= Beginning of Section =

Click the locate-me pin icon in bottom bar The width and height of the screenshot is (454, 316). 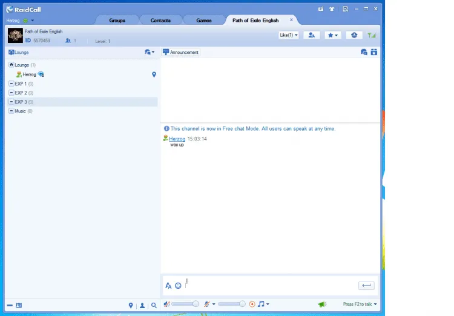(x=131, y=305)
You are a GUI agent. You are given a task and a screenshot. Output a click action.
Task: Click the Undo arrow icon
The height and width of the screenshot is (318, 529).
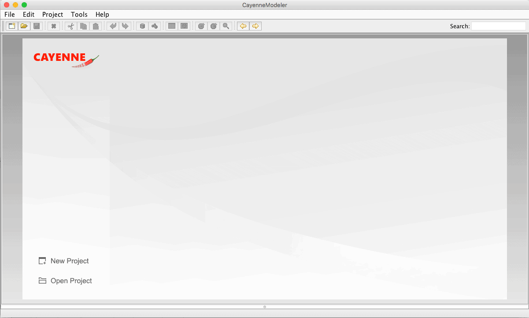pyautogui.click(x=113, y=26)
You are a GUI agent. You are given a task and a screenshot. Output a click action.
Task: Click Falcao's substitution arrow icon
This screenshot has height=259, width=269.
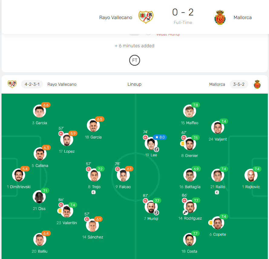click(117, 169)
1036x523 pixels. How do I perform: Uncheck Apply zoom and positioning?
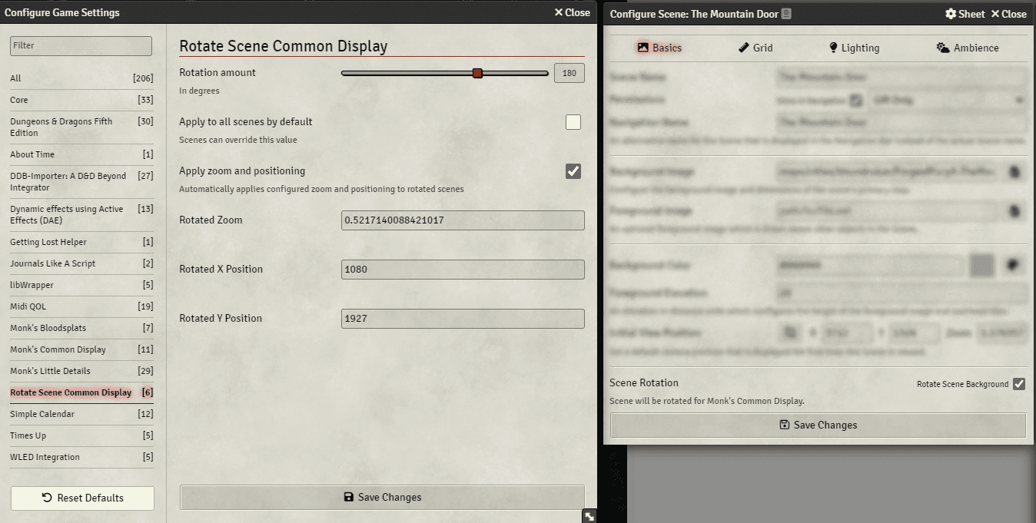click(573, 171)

= End of Section =
= Beginning of Section =

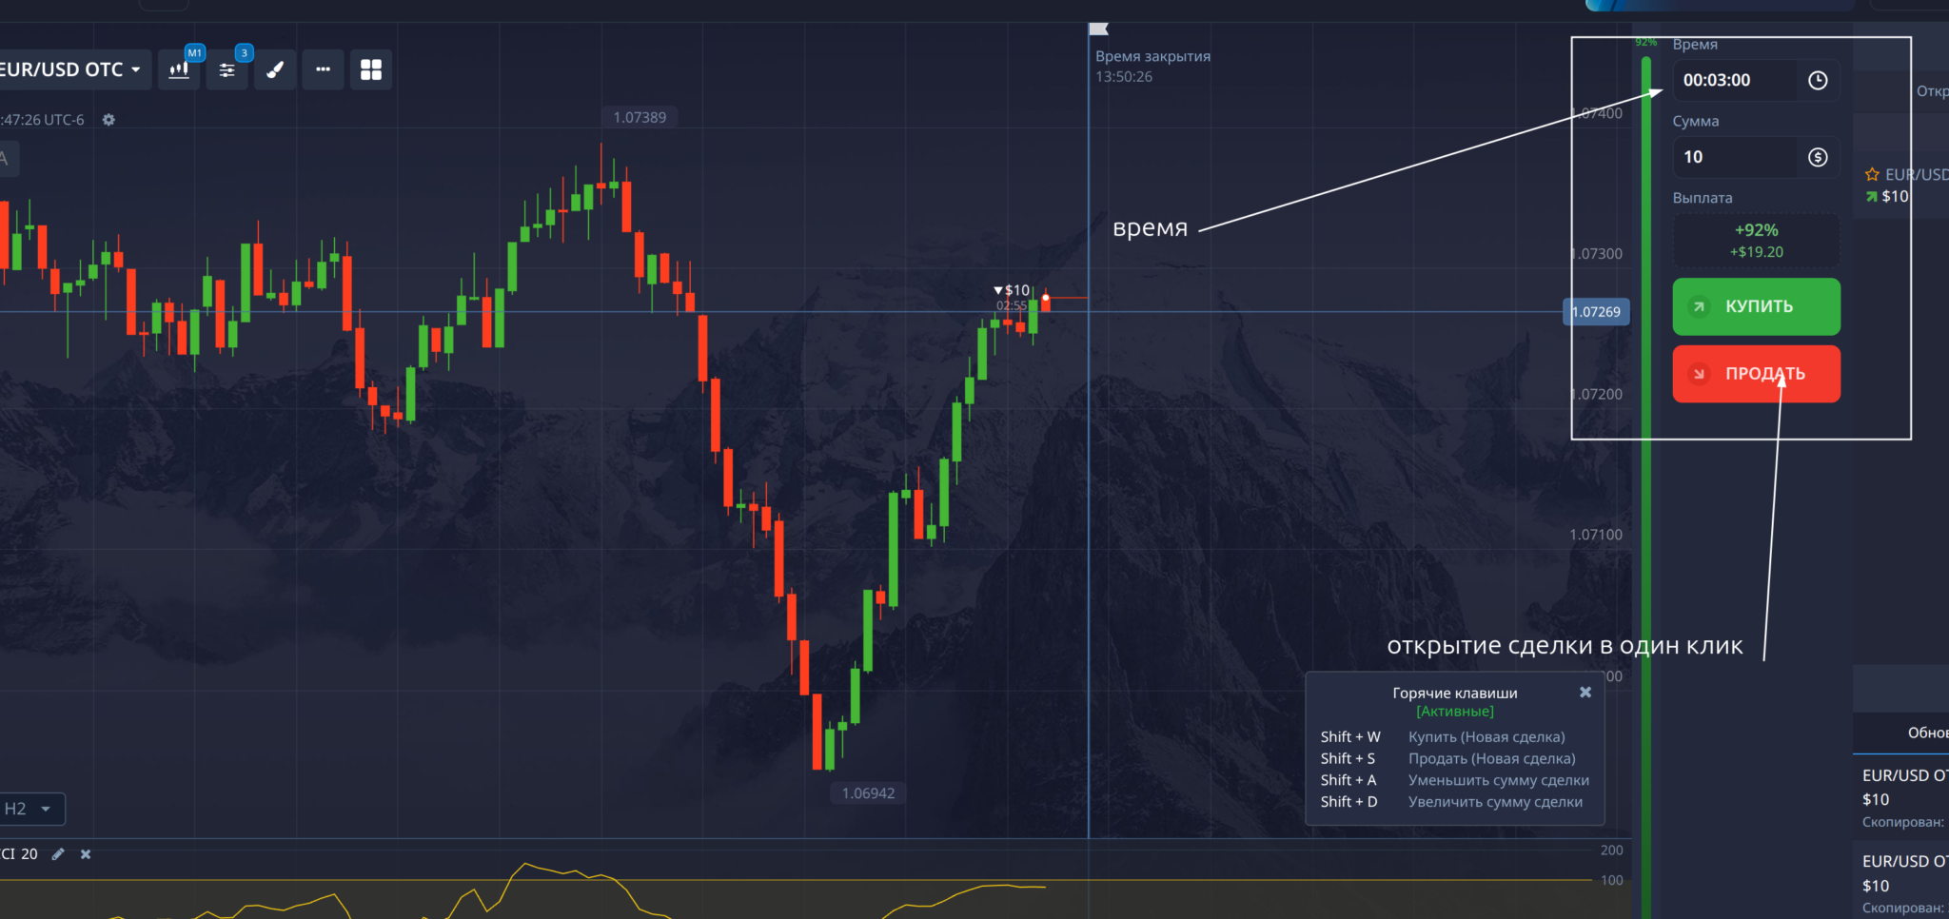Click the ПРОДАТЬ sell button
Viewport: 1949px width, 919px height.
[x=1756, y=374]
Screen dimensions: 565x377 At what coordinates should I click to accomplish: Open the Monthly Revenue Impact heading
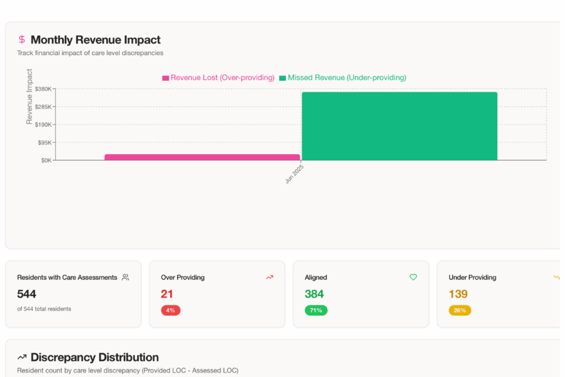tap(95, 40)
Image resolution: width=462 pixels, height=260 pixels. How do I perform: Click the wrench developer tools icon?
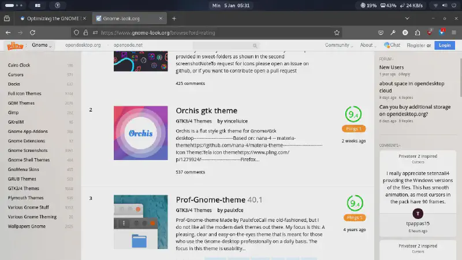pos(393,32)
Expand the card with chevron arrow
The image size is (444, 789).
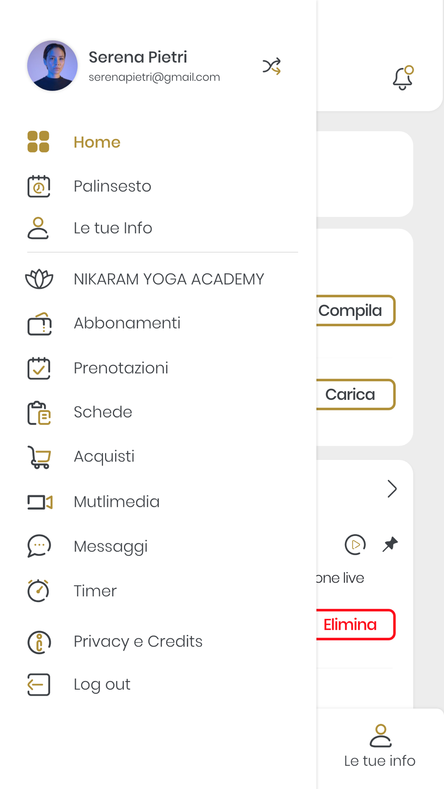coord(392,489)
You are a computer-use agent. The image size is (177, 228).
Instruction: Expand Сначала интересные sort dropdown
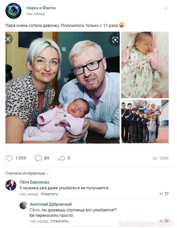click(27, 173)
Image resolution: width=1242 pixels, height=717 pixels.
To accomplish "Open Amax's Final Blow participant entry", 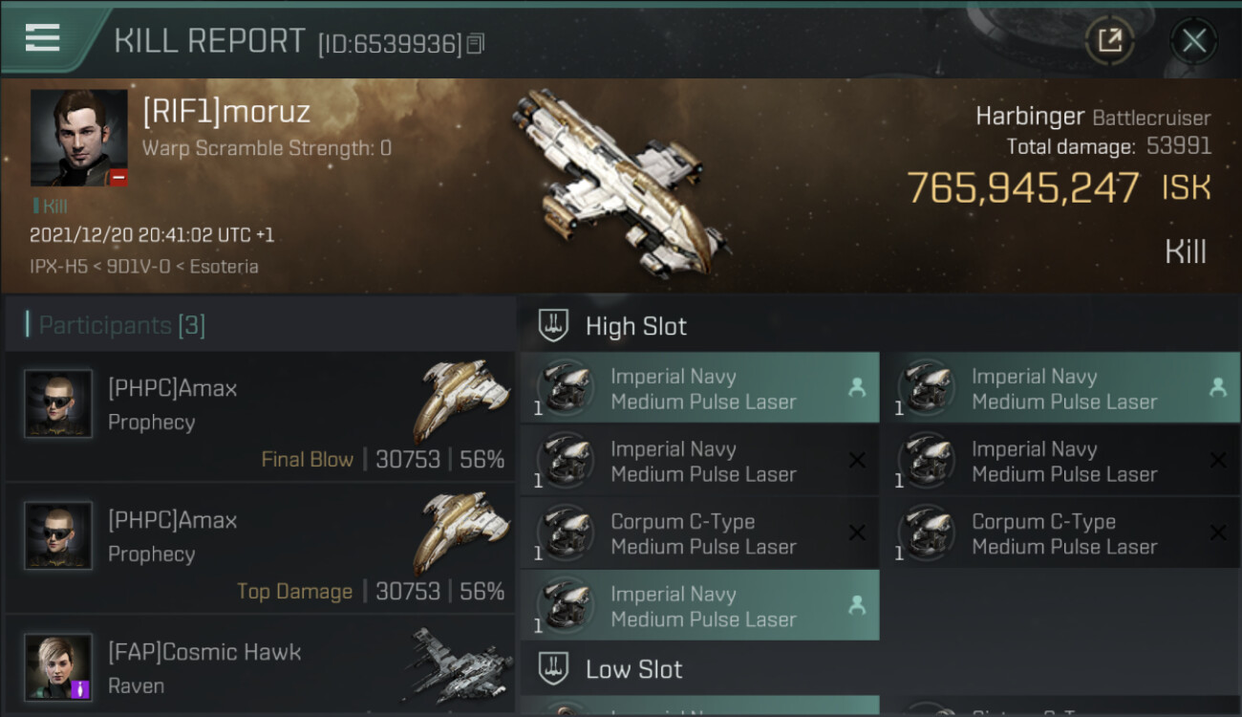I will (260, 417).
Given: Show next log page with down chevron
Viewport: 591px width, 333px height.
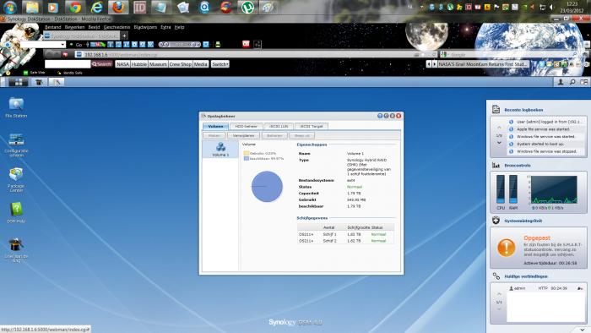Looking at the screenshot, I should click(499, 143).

= End of Section =
= Beginning of Section =

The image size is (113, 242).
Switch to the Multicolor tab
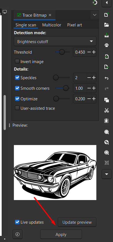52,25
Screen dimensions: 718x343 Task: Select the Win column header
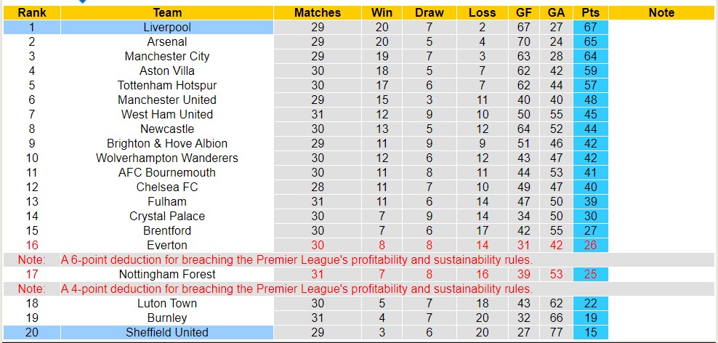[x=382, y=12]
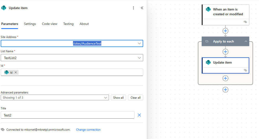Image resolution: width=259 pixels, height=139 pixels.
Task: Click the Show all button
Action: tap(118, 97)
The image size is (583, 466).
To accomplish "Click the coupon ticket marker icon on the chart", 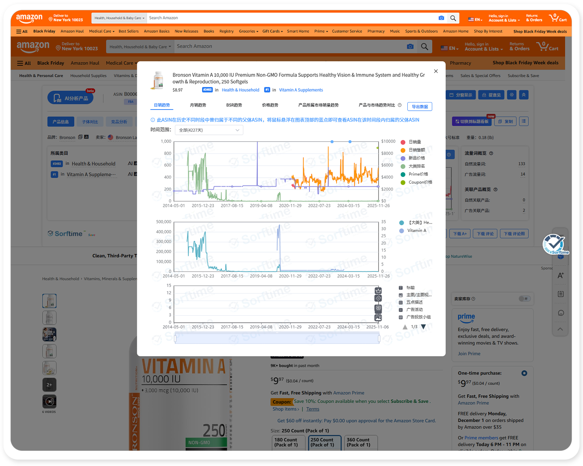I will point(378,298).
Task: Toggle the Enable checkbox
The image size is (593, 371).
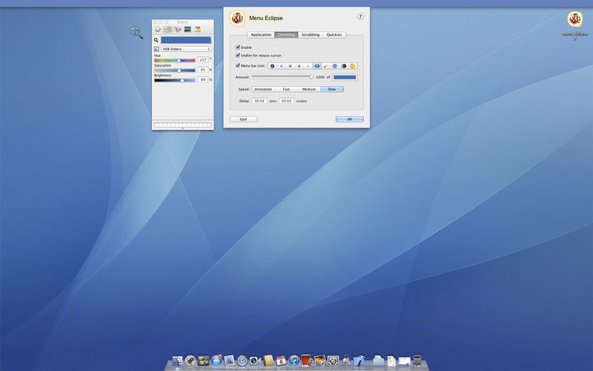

= End of Section =

→ **Task goal**: Look over the material above and show each line where "with" appears.

→ **Written response**:
Expand the card with chevron arrow
Given: Show next log page with down chevron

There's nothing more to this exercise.